**EXERCISE AIM:** The output is the lines below from the one with "Instruction: Open external" through the one with "This screenshot has height=548, width=1328.", both included, printed exactly and with no other line.

**DATASET EXCERPTS:**

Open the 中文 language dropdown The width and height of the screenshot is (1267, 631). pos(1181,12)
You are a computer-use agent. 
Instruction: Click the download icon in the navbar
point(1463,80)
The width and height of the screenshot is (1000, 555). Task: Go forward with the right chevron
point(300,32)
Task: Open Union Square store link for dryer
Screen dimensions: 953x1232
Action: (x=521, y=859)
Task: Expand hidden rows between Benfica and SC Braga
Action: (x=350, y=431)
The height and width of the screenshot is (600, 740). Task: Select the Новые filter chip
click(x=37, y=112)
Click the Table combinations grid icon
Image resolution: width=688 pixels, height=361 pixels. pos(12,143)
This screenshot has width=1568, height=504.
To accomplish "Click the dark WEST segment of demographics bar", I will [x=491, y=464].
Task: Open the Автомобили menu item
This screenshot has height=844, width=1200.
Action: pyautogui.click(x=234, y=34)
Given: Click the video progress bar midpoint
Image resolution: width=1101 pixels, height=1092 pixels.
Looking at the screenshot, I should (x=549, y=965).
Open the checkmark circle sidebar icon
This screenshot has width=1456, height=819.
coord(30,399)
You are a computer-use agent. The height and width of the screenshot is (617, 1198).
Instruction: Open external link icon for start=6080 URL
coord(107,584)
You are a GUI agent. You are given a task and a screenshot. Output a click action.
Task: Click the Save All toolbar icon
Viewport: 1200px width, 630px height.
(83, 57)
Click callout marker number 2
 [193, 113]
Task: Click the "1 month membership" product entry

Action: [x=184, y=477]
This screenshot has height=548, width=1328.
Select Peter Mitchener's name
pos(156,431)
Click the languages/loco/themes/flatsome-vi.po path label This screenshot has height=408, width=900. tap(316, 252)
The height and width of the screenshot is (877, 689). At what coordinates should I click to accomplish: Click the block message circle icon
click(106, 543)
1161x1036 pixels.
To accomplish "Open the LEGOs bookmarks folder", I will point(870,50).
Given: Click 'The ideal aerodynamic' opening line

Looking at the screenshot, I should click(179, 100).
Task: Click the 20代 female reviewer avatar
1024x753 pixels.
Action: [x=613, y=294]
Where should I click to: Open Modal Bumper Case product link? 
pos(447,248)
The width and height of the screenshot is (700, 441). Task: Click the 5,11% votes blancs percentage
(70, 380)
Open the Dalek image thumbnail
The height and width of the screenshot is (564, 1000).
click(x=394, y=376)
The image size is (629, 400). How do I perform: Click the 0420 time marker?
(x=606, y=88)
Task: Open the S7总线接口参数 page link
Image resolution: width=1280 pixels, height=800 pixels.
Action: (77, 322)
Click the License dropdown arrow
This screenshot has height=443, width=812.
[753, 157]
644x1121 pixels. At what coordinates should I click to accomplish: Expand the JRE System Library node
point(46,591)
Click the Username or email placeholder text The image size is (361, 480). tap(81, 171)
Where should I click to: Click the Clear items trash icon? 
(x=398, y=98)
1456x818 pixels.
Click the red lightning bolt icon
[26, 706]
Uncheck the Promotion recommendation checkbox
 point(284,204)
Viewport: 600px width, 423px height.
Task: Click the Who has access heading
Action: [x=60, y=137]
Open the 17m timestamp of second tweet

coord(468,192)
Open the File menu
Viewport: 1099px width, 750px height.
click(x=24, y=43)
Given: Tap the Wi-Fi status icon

**REPLY TO THE EXERCISE:**
Instruction: Open external link icon for start=6080 URL
coord(107,584)
You are a GUI agent. You are given a task and a screenshot. Output a click action.
Task: Click the Save All toolbar icon
Viewport: 1200px width, 630px height.
(83, 57)
Click callout marker number 2
 [193, 113]
Task: Click the "1 month membership" product entry

Action: [x=184, y=477]
This screenshot has height=548, width=1328.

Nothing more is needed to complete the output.